• author
    • Randy Graham

    • April 15, 2014 in Columnists

    Mushroom Goulash

    Photo: Randy Graham, Valley Vegetarian

    The origins of goulash have been traced to the 9th century, to stews eaten by Magyar (Hungarian) shepherds. Before setting out with their flocks, the shepherds prepared a portable stock of food by slowly cooking cut-up meats with onions and other flavorings until the liquids had been absorbed. This stew was then dried in the sun and packed into bags made of sheep’s stomachs. At mealtime, water was added to a portion of the meat to reconstitute it, and the stew heated to taste.
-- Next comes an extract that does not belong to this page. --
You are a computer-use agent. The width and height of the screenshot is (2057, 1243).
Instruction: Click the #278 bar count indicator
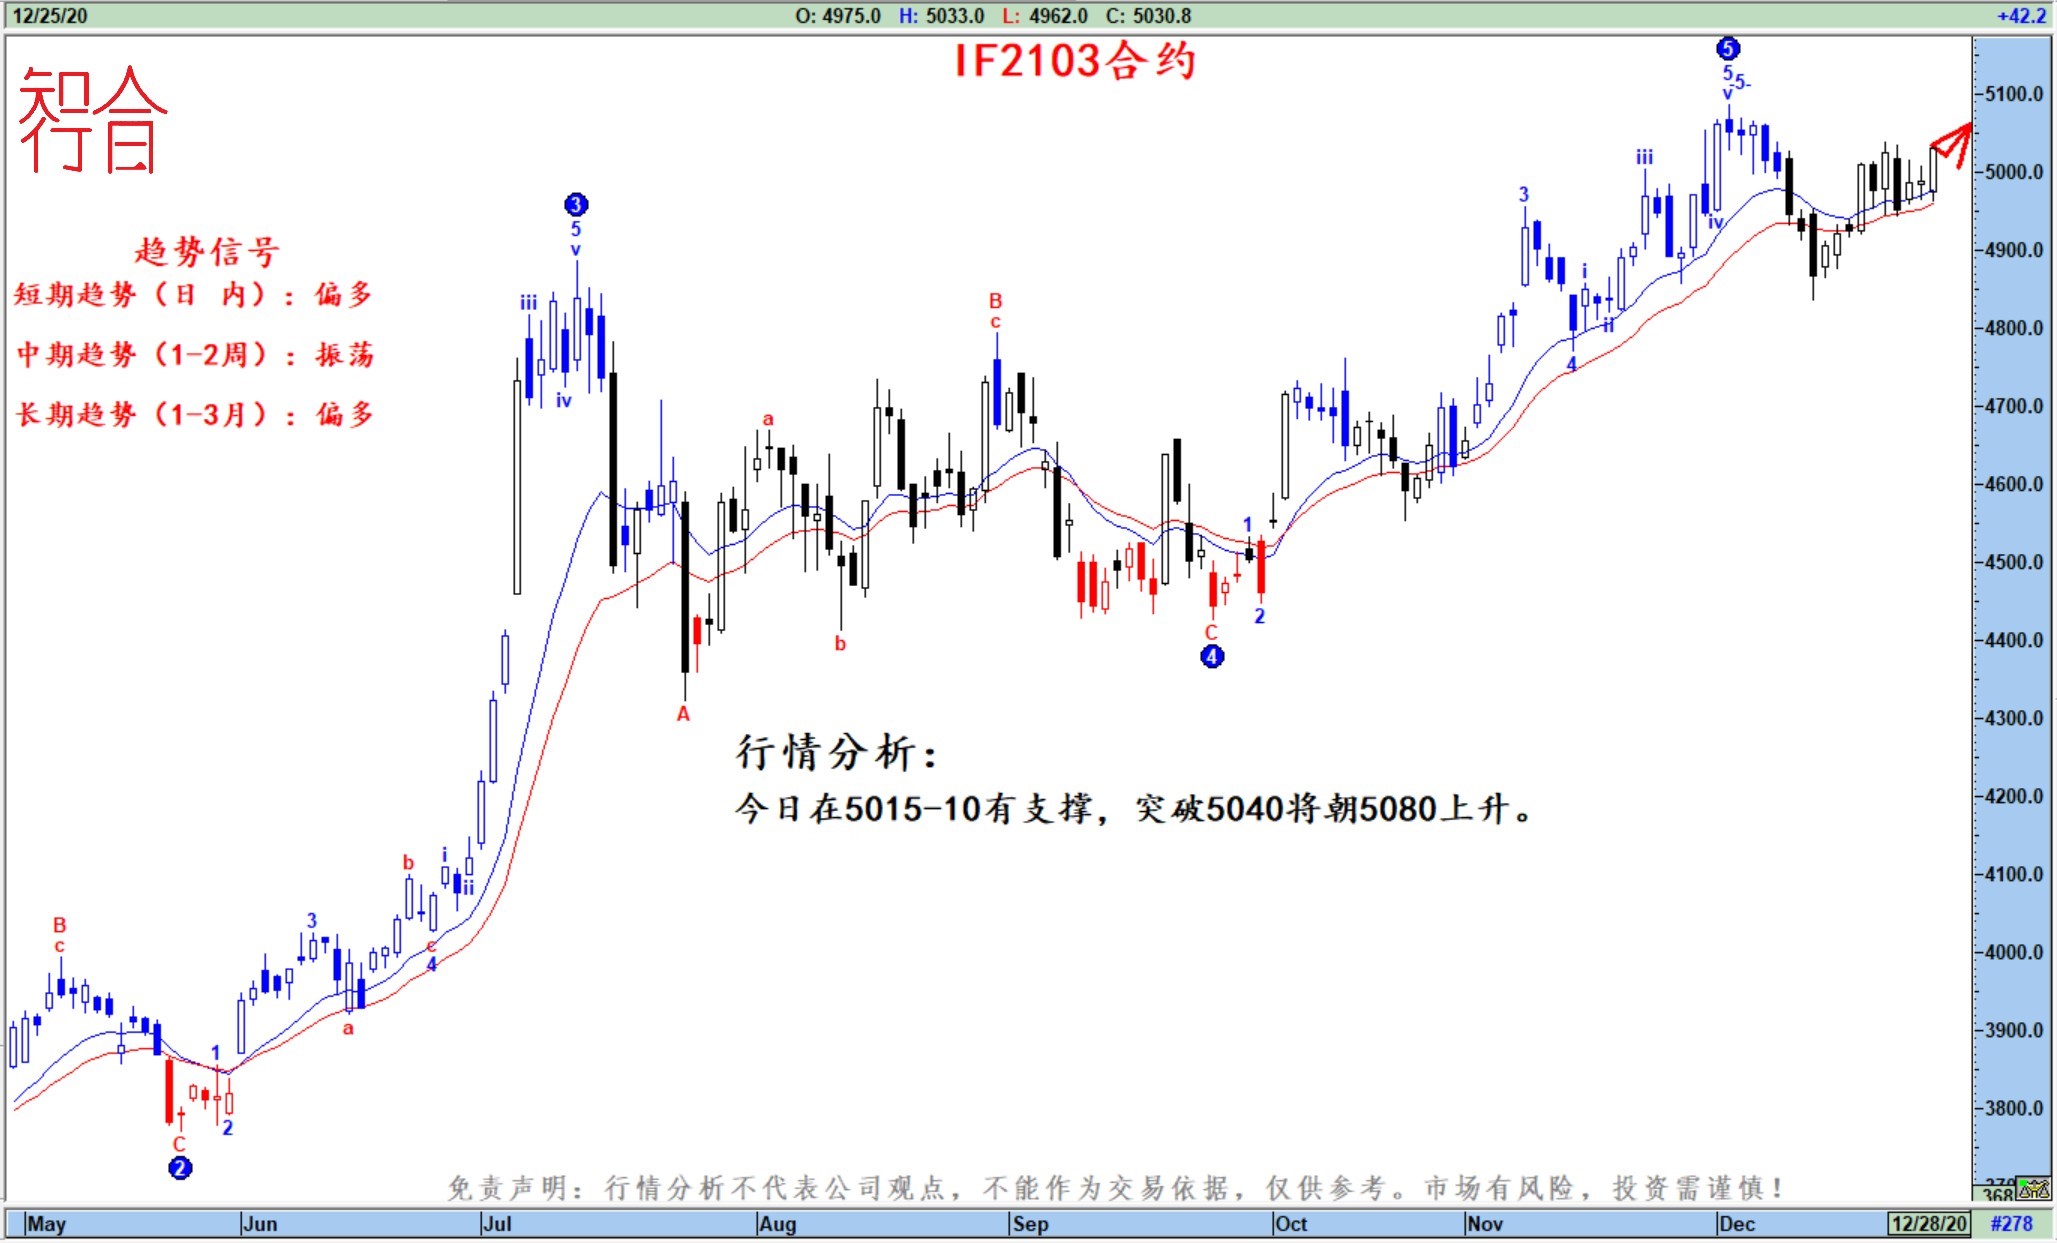tap(2011, 1223)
    This vegan recipe was inspired by a goulash recipe found in Food and Wine Magazine. It features two types of mushrooms, onions, Yukon Gold potatoes, Hungarian peppers and sweet Hungarian paprika. If you can’t find Hungarian wax peppers, substitute banana wax peppers and add a teaspoon of cayenne pepper to the stew.
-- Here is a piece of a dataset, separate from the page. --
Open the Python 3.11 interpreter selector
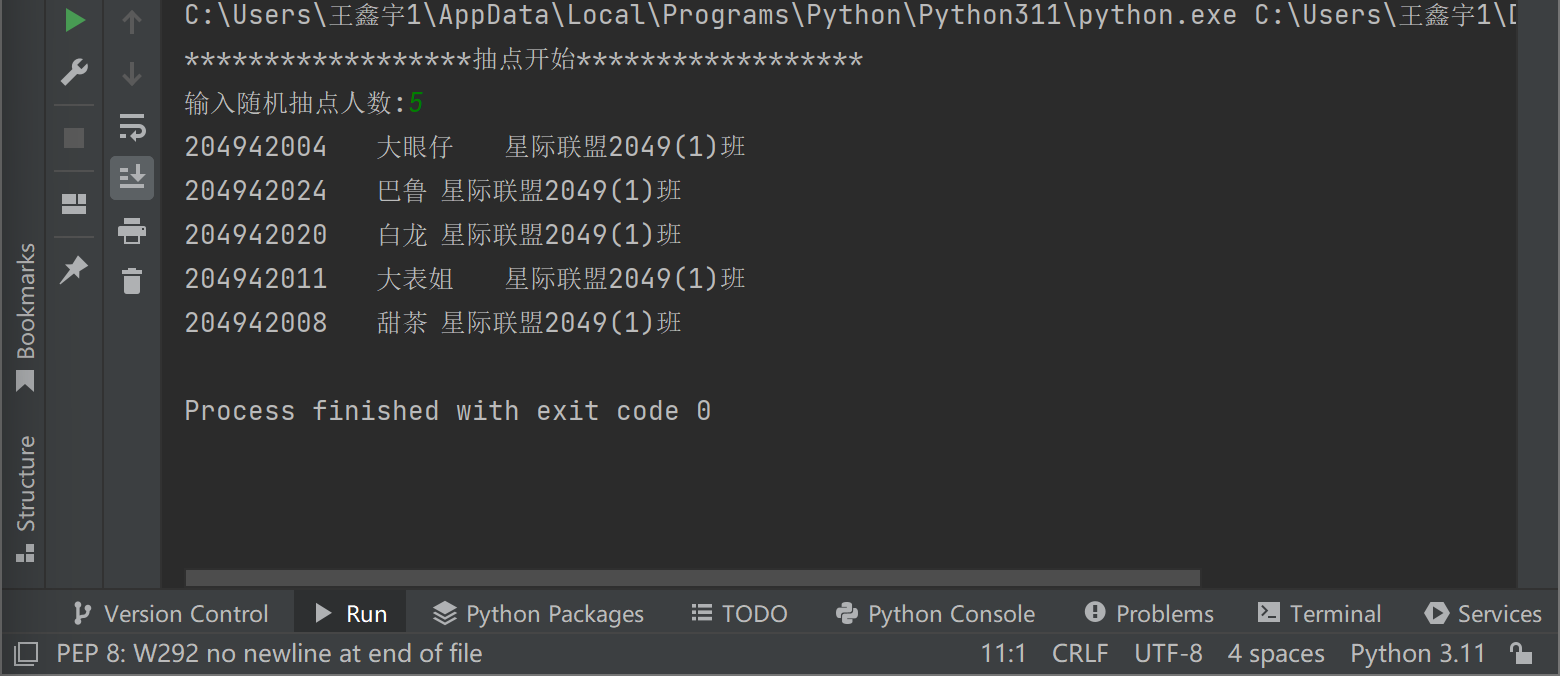1560x676 pixels. (x=1417, y=654)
    ¼ cup extra virgin olive oil
    2 yellow onions (chopped)
    1 pound Hungarian hot wax peppers  (cored, seeded and chopped)
    1½ pounds wild mushrooms (cleaned and cut into 1-inch pieces)
    1½  pounds Cremini mushrooms (cleaned and quartered)
    Salt and fresh ground pepper to taste
    4 garlic cloves (minced)
    1 teaspoon caraway seeds (crushed)
    6 tablespoons sweet Hungarian paprika
    1  28-ounce can diced tomatoes
    2 medium Yukon Gold potatoes (peeled and cut into 1-inch pieces)
    3 small saucer squash (cut into 1-inch pieces)
    6 cups vegetable broth
    2 bay leaves
    2 tablespoons fresh breadcrumbs

    For non-vegans:
    Sour cream and chopped parsley (for garnish)

    Heat the oil in a large pot over medium heat. Add the onions and peppers and cook for about 6 minutes. Add the mushrooms, season with salt and pepper, and cook on medium-high heat until for about 8 to 10 minutes or until reduced and browned.

    Add the garlic and caraway seeds to the pot. Stir in paprika, tomatoes, potatoes and squash. Add the broth and bay leaves, season with salt and pepper (if needed), and bring to a boil. Cover and cook over low heat for about an hour, stirring once or twice.

    Add breadcrumbs and cook until slightly thickened. To serve, ladle goulash into bowls and garnish with a sprinkle of chopped parsley. If you are a lacto-ovo vegetarian, try a dollop of sour cream on top too.